:: MATERIAL PROVIDED

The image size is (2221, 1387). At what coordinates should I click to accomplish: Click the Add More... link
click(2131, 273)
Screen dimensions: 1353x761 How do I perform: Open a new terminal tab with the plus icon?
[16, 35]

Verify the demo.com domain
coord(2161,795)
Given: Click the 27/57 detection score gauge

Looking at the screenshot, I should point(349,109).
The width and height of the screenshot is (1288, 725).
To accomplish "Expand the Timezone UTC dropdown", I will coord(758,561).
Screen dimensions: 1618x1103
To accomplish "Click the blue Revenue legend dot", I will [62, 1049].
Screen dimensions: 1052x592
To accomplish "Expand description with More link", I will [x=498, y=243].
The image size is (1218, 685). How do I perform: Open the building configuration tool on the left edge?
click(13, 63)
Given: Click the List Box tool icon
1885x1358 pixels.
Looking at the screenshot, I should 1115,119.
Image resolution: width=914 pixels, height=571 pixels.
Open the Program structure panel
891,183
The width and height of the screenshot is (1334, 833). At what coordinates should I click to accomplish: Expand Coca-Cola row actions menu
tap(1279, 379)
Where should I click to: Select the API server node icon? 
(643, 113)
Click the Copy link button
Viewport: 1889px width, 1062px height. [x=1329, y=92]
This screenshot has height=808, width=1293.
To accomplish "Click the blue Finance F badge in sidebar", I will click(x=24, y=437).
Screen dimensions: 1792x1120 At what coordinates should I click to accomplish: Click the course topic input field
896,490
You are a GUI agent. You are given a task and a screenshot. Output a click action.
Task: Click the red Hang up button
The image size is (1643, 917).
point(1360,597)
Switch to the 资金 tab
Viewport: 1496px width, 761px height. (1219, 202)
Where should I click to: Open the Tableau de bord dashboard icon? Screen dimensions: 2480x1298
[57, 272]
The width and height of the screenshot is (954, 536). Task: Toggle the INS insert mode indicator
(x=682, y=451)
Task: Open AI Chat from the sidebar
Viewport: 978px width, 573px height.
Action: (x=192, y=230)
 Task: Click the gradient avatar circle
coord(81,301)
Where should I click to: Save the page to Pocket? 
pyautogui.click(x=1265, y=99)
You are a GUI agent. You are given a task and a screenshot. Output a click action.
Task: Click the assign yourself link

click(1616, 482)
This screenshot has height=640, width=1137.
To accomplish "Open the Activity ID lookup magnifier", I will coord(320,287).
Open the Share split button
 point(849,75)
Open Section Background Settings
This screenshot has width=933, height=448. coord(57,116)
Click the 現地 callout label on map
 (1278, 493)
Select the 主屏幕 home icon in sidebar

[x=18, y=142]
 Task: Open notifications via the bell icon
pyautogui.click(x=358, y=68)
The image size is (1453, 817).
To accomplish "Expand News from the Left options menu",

::::

◆ WHAT THE EXERCISE ASKS
Answer with one number: how many lines of the entries above include the word "will".

◆ YOUR SOLUTION
5